What Not to Spend Money On

Small businesses waste money on these things every year:

  • $5,000+ logo packages — A clean, simple logo costs $200-$500. Your customers care about your service, not your logo's negative space.
  • Expensive stock photography — Free options (Unsplash, Pexels) are excellent. Custom photography matters for some businesses, but stock photos work for most.
  • Premium WordPress themes — If you're going custom, you don't need a $200 theme. If you're DIY, free themes work fine.
  • SEO "packages" from cold-callers — If someone calls you offering SEO services, hang up. Legitimate SEO companies don't cold-call.
  • Social media management before having a website — Fix your website first. Social media without a good website to send people to is shouting into a void.

The Real Question: What's Your Website Worth?

The answer to "how much should I spend" depends on how much a customer is worth to you.

Customer Lifetime ValueWebsite Budget Sweet SpotMonthly Budget
Under $200$500-$1,500 (DIY or budget)$0-$50/mo
$200-$1,000$1,500-$3,000$99-$200/mo
$1,000-$5,000$2,000-$5,000$200-$500/mo
Over $5,000$5,000-$15,000$300-$1,000/mo

If a single new customer is worth $2,000 to your business, spending $3,000 on a website that brings in 2 extra customers per month means the site pays for itself in the first month.

Our Recommendation

For most small businesses, here's what we recommend:

  1. Spend $1,500-$3,000 on a professional build — Custom design, SEO optimization, fast hosting. Skip the templates.

  2. Budget $99-$249/month for maintenance — At minimum, keep it hosted, secure, and updated. Ideally, invest in ongoing SEO content.

  3. Don't cheap out on the foundation — A $300 website that generates zero leads costs more than a $3,000 website that generates 5 leads per month.

  4. Plan for content — The site build is the foundation. Ongoing blog content is what drives traffic growth over time.

At Built For Rank, we build custom websites for $1,500 with plans starting at $99/month — specifically because we believe professional web design shouldn't require a $10,000 budget.

See our pricing →

Frequently Asked Questions

A professional small business website costs $1,500-$5,000 for the initial build and $99-$500/month for hosting and maintenance. DIY options like Wix or Squarespace cost $200-$600/year but have significant limitations in SEO, speed, and customization.
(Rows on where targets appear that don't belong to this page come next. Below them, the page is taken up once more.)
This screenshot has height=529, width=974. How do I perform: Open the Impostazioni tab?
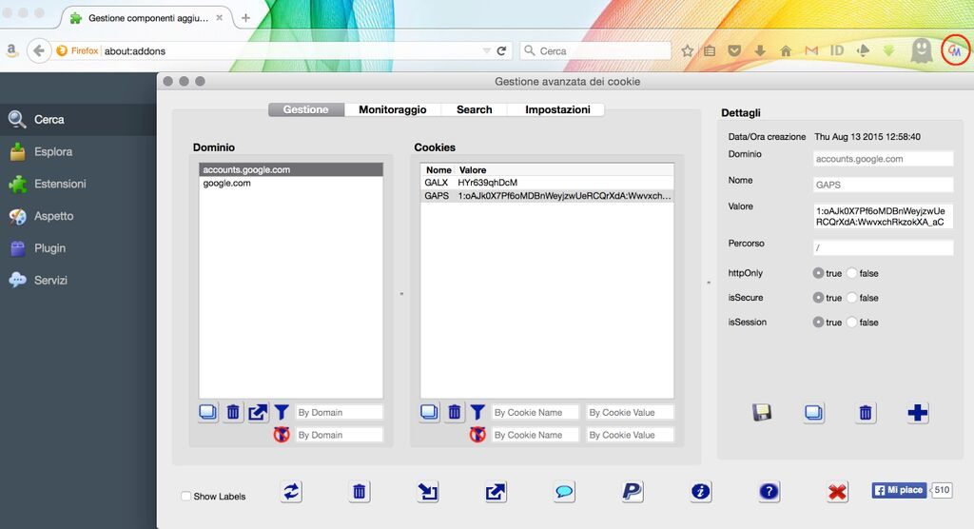pyautogui.click(x=557, y=109)
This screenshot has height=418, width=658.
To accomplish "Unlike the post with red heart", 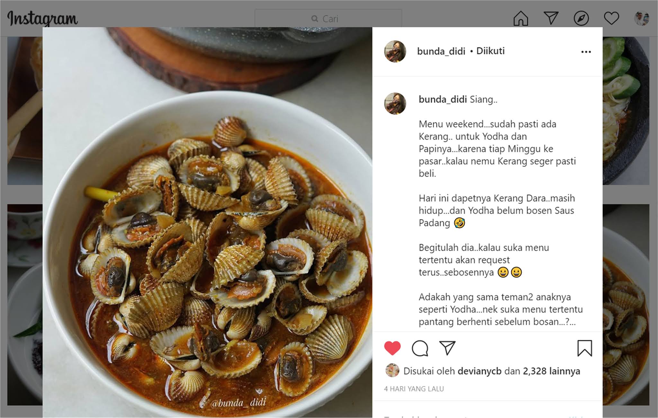I will pos(392,348).
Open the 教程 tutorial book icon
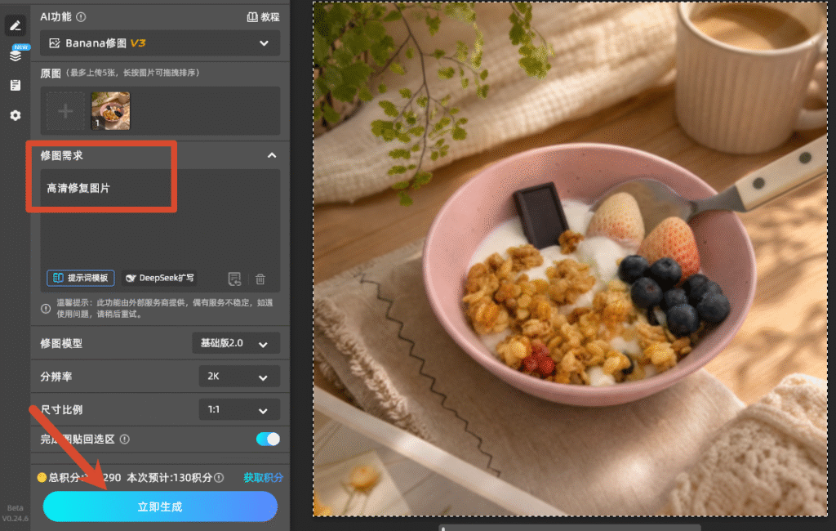The image size is (836, 531). coord(252,17)
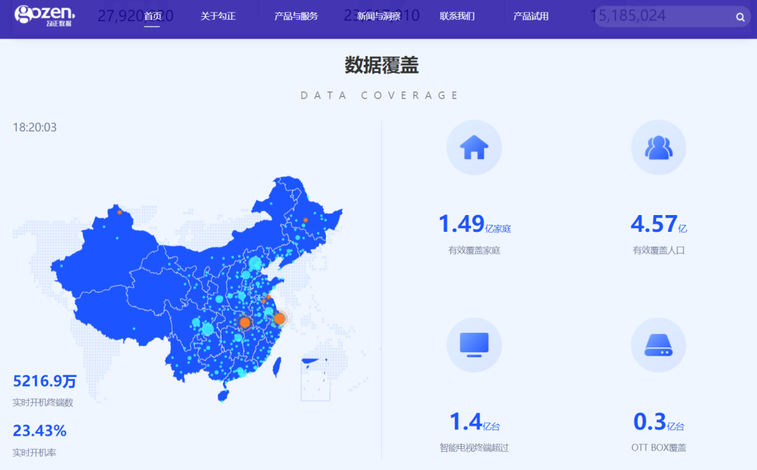The width and height of the screenshot is (757, 470).
Task: Click the South China Sea inset box on the map
Action: click(x=315, y=380)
Enterprise agencies charge $10,000-$50,000+ but that's overkill for most small businesses. The sweet spot for a site that looks professional and ranks in Google is $1,500-$3,000 upfront.
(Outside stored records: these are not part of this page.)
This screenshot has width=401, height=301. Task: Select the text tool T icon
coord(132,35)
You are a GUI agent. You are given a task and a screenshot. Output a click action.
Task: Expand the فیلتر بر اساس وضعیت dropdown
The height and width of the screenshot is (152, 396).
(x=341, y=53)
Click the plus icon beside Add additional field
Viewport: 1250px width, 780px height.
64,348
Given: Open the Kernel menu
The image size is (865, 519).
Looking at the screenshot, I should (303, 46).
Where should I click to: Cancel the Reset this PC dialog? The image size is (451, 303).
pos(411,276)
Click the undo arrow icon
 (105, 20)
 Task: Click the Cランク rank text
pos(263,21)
A $500 website typically means either a template-based site with minimal customization or a designer cutting significant corners. You'll get something online, but it's unlikely to rank in Google, convert visitors into customers, or stand out from competitors. For businesses where the website is a nice-to-have (you get most customers through referrals), $500 might be fine. For businesses that need online visibility, $500 won't deliver ROI.

Monthly costs should cover hosting (server and CDN), SSL certificate, security updates, uptime monitoring, and technical maintenance. Better plans add content updates, SEO blog posts, performance monitoring, and keyword tracking. At minimum, expect $50-$100/month for basic hosting and maintenance. For hosting plus SEO content and reporting, expect $200-$500/month.
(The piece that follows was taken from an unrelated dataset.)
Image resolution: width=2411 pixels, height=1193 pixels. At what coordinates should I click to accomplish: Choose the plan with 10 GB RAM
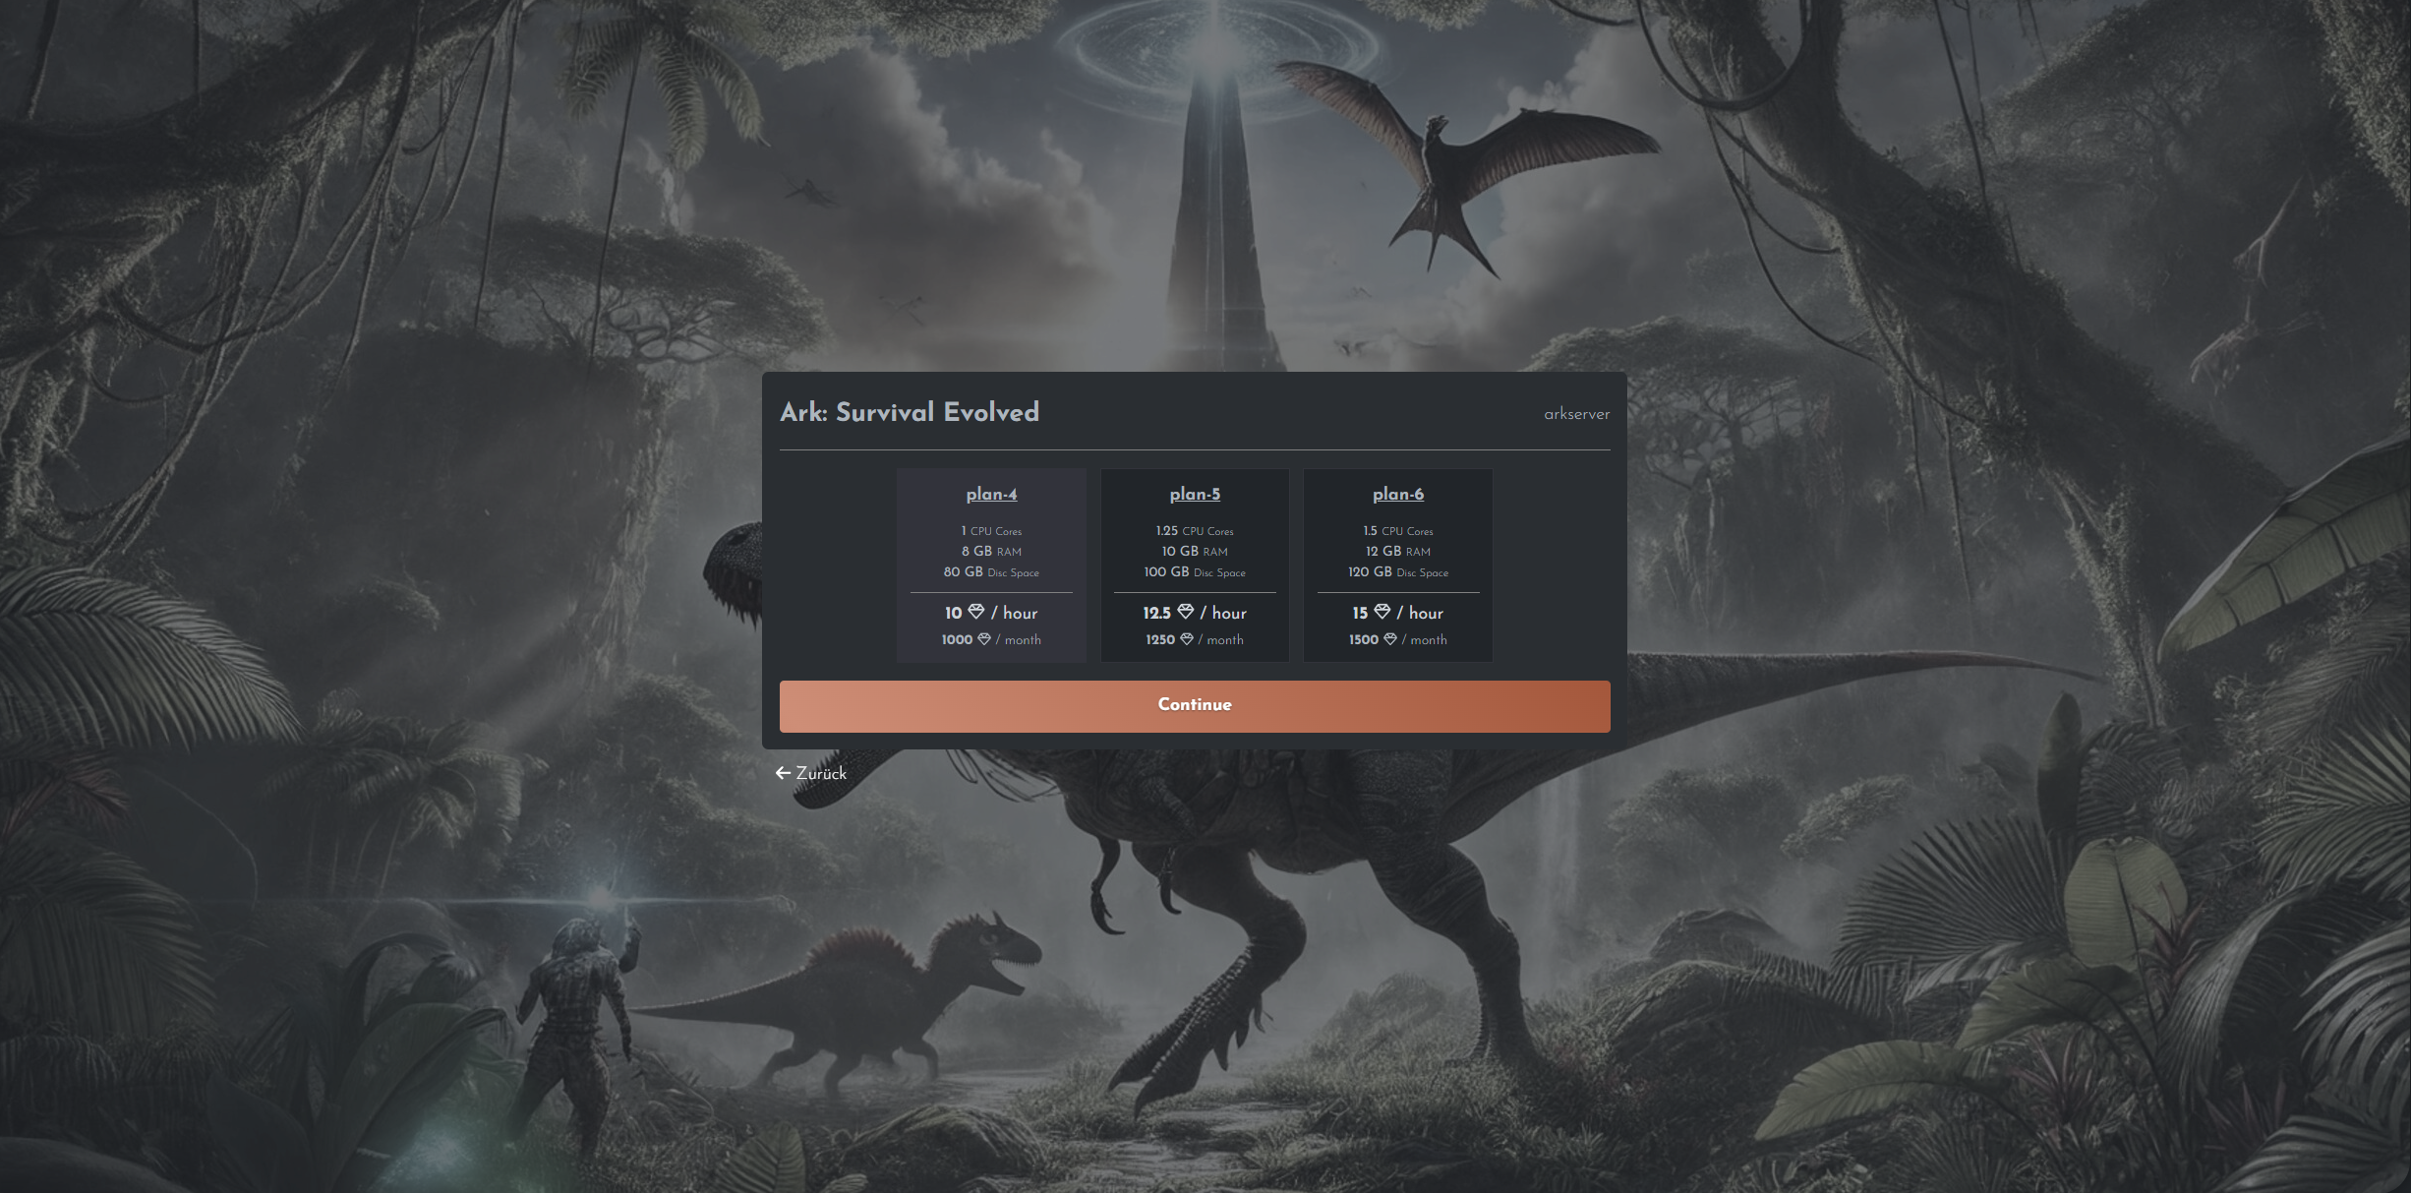tap(1195, 552)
You can build a basic site for free using Wix's free plan or WordPress.com's free tier, but free options come with major drawbacks: platform branding on your site, no custom domain, limited storage, poor page speed, and no SEO tools. The bigger cost is your time — most business owners spend 40-80 hours learning a platform and building a site that a professional could build better in 1-2 weeks.

If a professional website generates just 2-3 additional leads per month compared to a DIY site, and your average customer is worth $500-$5,000, the website pays for itself within 1-3 months. A $3,000 investment that brings in an extra $1,500/month in revenue has a 500% annual ROI. The key is building a site that actually ranks and converts — not just one that exists.